After our trip to the Bugman, I borrowed David's 1970 (there must be some '70's theme here) Martin D-35 to pass along my Christmas present - a thorough cleaning, new strings and the addition of a case humidifier.  If you don't know by now, I love beautiful wood - whether the tone is coming from an acoustic guitar or simply the sound of its name.  Walnut, oak, ash - these are the woods of my home.  Mahogany, rosewood & spruce belong to places only my mind has travelled.  Since 1933 the CF Martin Co. has been making guitar backs & sides from Honduran Mahogany and Brazilian Rosewood, but by the 1960's over-harvesting had put rosewood on the endangered list - so much so that large scale use of it became illegal. Martin's first solution was to quit using large pieces of Brazilian in their two-piece backs and move to smaller pieces (once considered scrap) formed into a three segment design.  In 1965 the famed D-28 gave birth to the D-35, and by 1970 Martin moved away from Brazilian (in high production guitars) & David's guitar was made from East Indian Rosewood. So much for the sustainable history lesson, the bottom line once again - good tone wood, nice light & shallow depth of field gets us here.

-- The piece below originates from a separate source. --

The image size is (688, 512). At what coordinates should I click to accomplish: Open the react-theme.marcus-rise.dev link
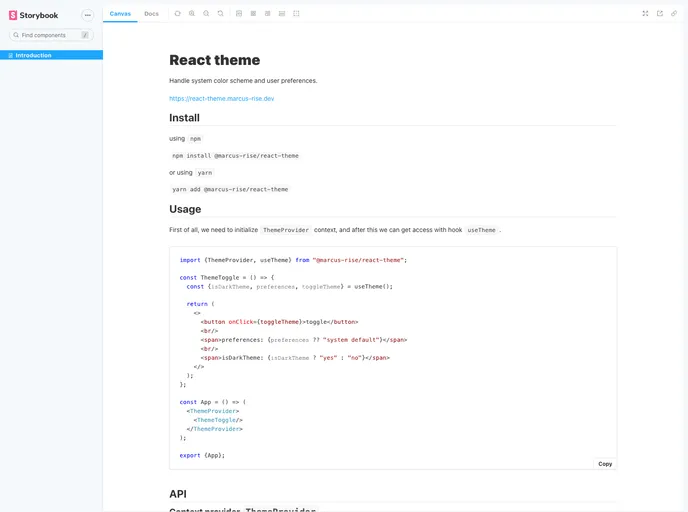coord(222,98)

Saturday, December 29, 2012

visiting the bugman

Whenever I hook up with my old friend David Soliday an adventure of some sort usually transpires.  We met at a workshop on the coast of Maine & have travelled to Texas, Jamaica and the panhandle of Florida chasing good photographs.  Through the years we've logged hundreds of miles in his 1978 VW Microbus, Boston Whaler skiff, various Land Rovers and spent uncountable hours on the phone discussing/dissecting every problem Nikon, Apple & Adobe has thrown at us. At times I'm sure we have propped up the national economy with our purchases of cameras, lenses, software and hard drives.  So, when David proposed a short trip to a VW junk/graveyard to search for Bus replacement parts, I was all in.  Located in the middle of 75 piney acres, Aubrey Watson (aka the 'Bugman') oversees the transition from road to rust for more than 400 VW's. Beetles (Bugs to Aubrey), Buses, Karmann Ghias, Squarebacks, Slantbacks, 411's and Things rest in the sawgrass and pine needles, waiting to be picked or passed over.  After searching through vehicles & piles for more than an hour, David came away with a window, a drip pan and several new insights into the workings of mid-1970's VW's.  I picked up an aluminum VW logo (off a Bug, not a Bus) for $5 & the belief that you didn't want to be doing this in August - that is, unless you really like snakes...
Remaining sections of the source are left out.